ALDIE, Va. – Residents in this rural Loudoun County community celebrated their efforts to save 141 acres of quintessential Piedmont farmland from development Friday.
The battle to preserve the property at Gilbert’s Corner has taken nearly 20 years and more than $5 million.
“This view welcomes many of us home and is kind of an iconic part of the Virginia landscape,” says Scott Kasprowicz. He and 28 other concerned residents raised the money to buy the property, which lies at the intersection of Routes 50 and 15 in Aldie.
The area is named for a man who owned a gas station, which opened in 1927, and a restaurant at the intersection. The gas station shutdown in the 1980s but is still standing.
Eventually the land was headed for commercial development, slated to be turned into a residential subdivision along with a strip mall.

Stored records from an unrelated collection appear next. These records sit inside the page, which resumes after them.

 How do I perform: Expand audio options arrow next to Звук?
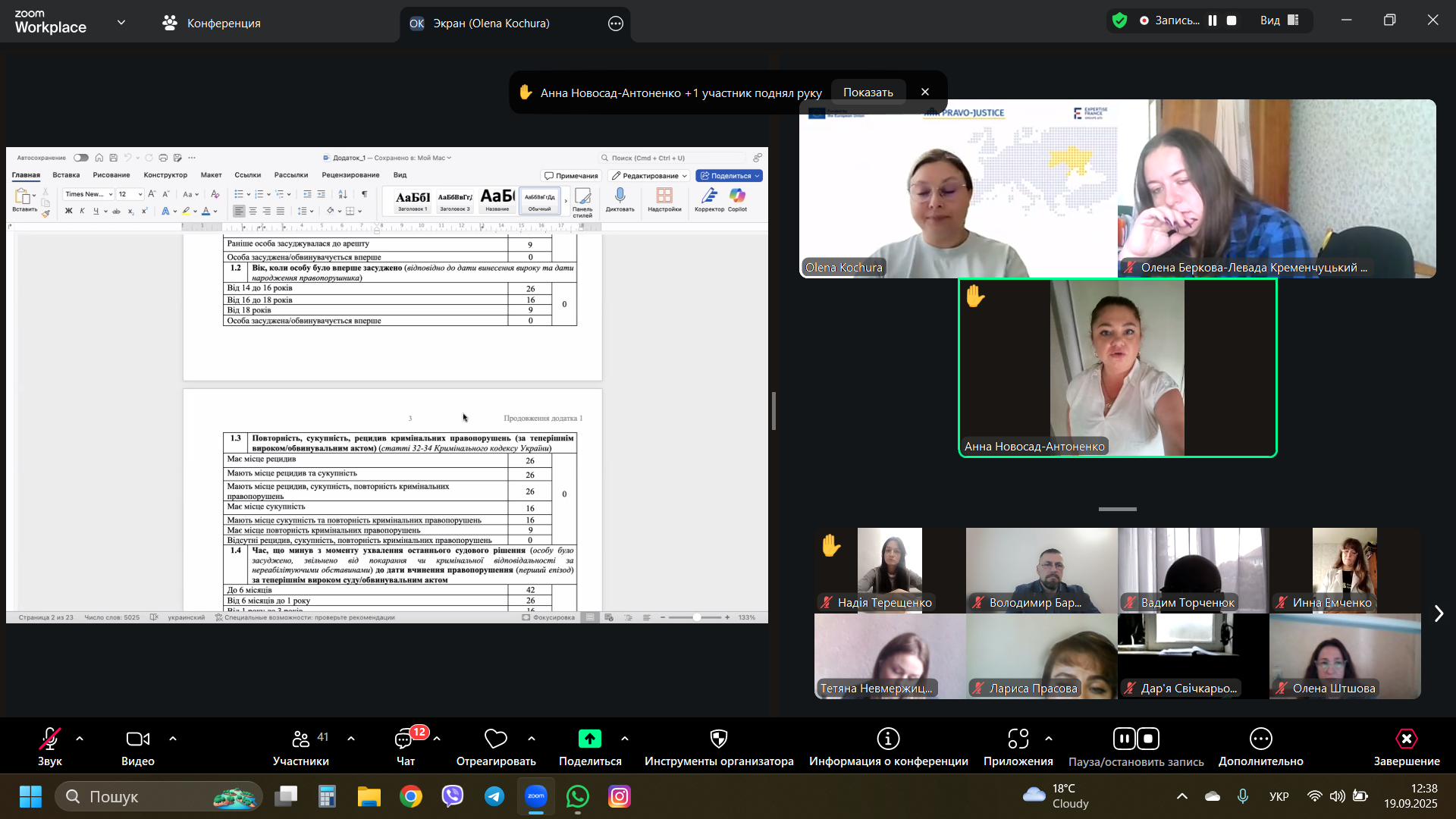pos(80,739)
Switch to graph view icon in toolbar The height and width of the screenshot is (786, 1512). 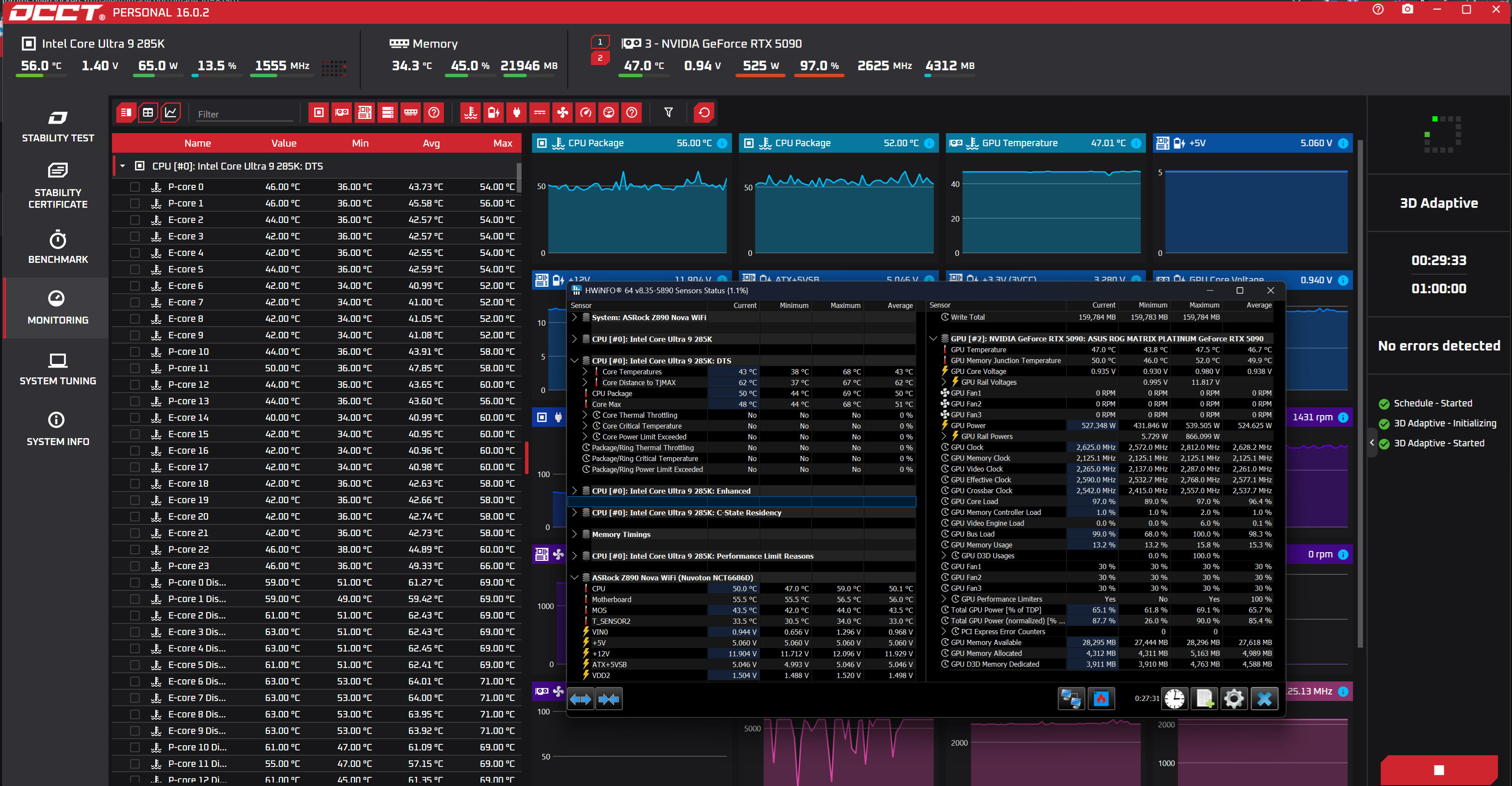(x=170, y=112)
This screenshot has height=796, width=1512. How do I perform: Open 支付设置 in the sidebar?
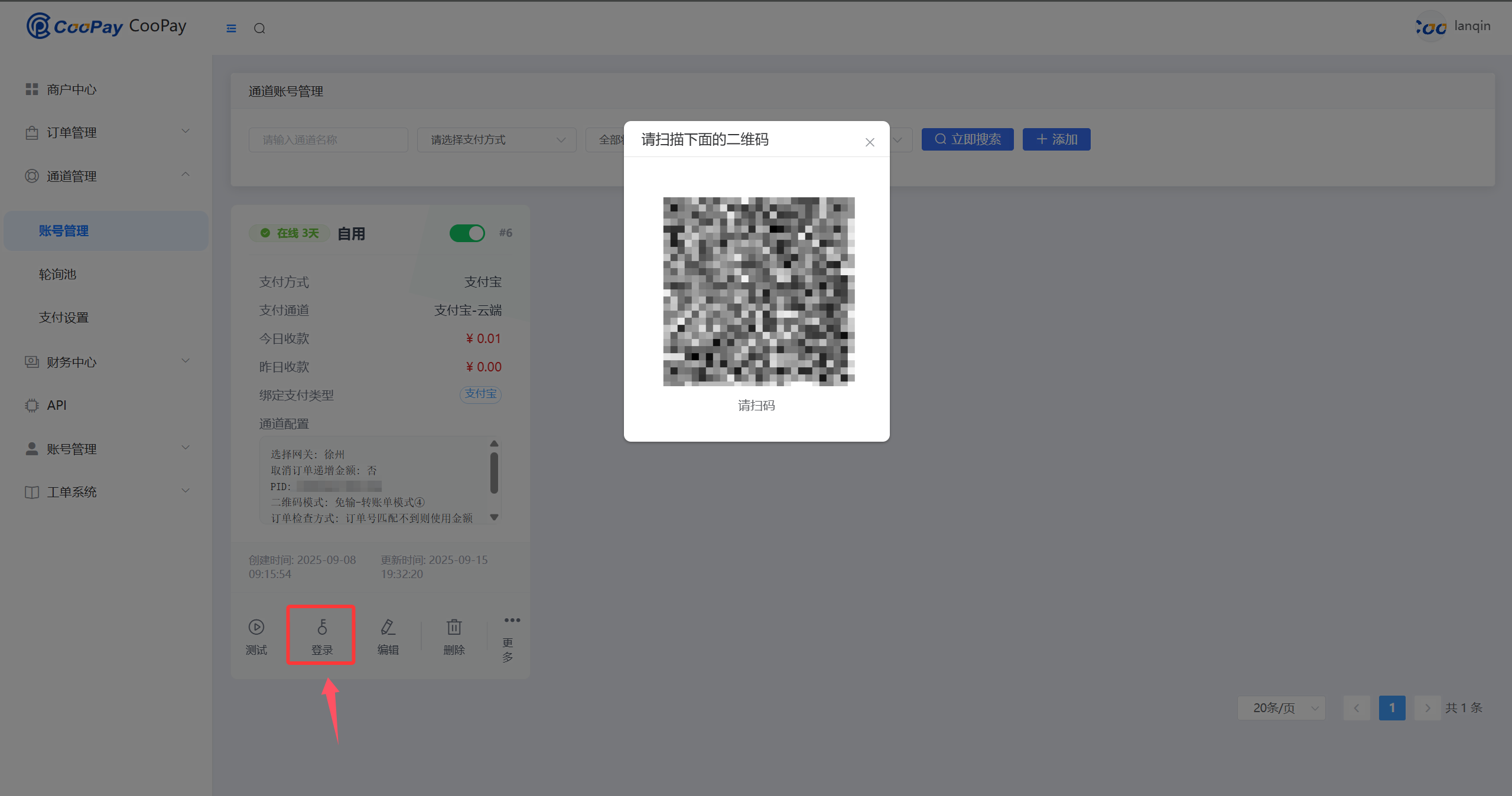tap(63, 318)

“We had to do what we did in a very short period of time,” Kasprowicz says.
Last year, the group of residents bought the land and donated it to the Piedmont Environmental Council, which will preserve the land forever.
Chris Miller, president of of the council, says the organization picked the first sunny day in May to celebrate the community’s conservation of a sizable piece of land.

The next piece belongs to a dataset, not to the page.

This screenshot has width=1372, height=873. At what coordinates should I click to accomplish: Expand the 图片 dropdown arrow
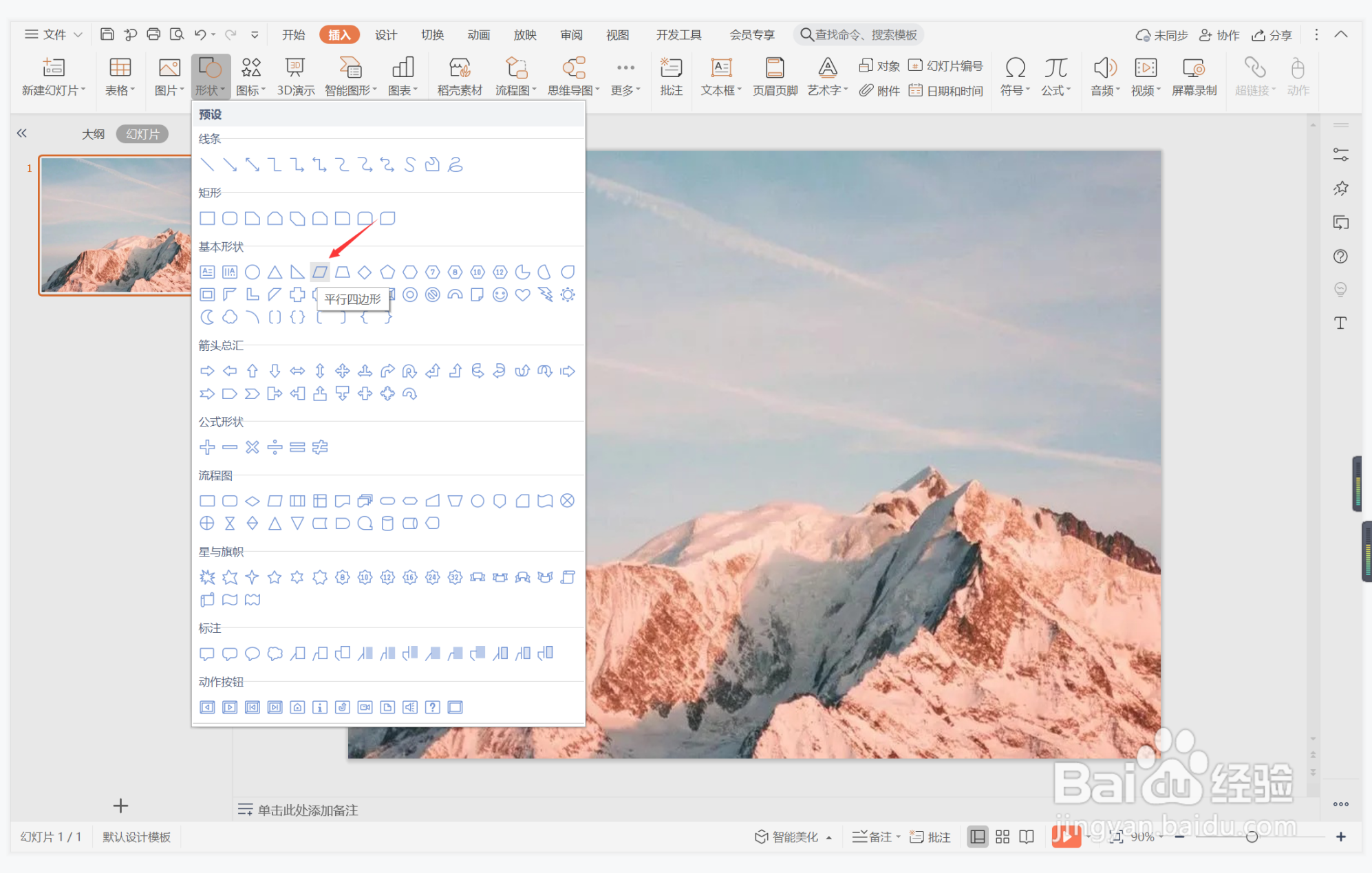pyautogui.click(x=182, y=90)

The permanent protection doesn’t just preserve green space, but also protects the experience of entering the countryside and watching the landscape shift from suburban Loudoun County to the Piedmont and the mountains beyond, Miller says.
The farm, which is southeast of the intersection, is across the street from previously protected land that is slated to become a park.
In 2009, the state completed construction of several roundabouts to improve traffic flow in the area without adding lanes, part of efforts to protect the area from development that date back to the mid 1990s, according to the council.